> **What you need to do**
The lines to copy are those in the listing that hold the word "dropdown".
==== Source material
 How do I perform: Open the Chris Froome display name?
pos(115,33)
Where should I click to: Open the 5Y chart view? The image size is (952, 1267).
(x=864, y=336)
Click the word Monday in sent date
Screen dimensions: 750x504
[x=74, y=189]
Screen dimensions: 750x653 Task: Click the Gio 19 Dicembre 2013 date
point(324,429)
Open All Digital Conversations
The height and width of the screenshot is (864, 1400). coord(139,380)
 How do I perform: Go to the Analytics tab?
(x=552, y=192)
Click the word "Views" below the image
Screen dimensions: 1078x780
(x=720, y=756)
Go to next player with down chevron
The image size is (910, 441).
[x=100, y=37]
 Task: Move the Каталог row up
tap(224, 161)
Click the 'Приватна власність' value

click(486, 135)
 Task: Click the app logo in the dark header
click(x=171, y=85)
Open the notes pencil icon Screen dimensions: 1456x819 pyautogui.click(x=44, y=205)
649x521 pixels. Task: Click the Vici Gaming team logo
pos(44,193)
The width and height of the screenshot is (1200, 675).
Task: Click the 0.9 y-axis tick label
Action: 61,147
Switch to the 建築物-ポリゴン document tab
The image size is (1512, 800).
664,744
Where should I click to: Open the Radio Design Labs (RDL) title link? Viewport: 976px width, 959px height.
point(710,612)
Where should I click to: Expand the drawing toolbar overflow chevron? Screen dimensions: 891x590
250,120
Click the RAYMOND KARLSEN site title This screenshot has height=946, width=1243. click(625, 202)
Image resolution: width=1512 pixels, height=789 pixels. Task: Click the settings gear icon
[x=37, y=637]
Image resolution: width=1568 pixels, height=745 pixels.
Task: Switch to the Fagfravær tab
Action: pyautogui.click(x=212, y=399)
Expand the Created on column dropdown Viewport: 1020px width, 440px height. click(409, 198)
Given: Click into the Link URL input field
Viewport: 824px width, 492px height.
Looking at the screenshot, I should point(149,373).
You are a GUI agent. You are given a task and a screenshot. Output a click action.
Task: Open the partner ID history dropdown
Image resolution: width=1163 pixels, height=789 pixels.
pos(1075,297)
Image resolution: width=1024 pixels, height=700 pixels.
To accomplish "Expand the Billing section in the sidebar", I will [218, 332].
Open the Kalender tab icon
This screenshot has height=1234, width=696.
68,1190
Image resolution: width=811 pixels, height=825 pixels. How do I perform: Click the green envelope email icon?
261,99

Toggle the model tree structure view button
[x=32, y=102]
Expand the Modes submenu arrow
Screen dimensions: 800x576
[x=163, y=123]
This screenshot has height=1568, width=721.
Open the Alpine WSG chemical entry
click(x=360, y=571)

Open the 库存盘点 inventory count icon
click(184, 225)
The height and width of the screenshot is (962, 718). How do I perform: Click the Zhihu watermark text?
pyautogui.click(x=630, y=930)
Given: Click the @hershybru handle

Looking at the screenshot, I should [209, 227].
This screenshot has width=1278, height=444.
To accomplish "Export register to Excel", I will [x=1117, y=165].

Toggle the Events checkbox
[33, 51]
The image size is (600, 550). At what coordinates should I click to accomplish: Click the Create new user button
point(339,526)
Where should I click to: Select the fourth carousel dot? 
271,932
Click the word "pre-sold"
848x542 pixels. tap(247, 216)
========
> **Finished task**
Expand the Created on column dropdown Viewport: 1020px width, 440px height. click(409, 198)
Task: Open the partner ID history dropdown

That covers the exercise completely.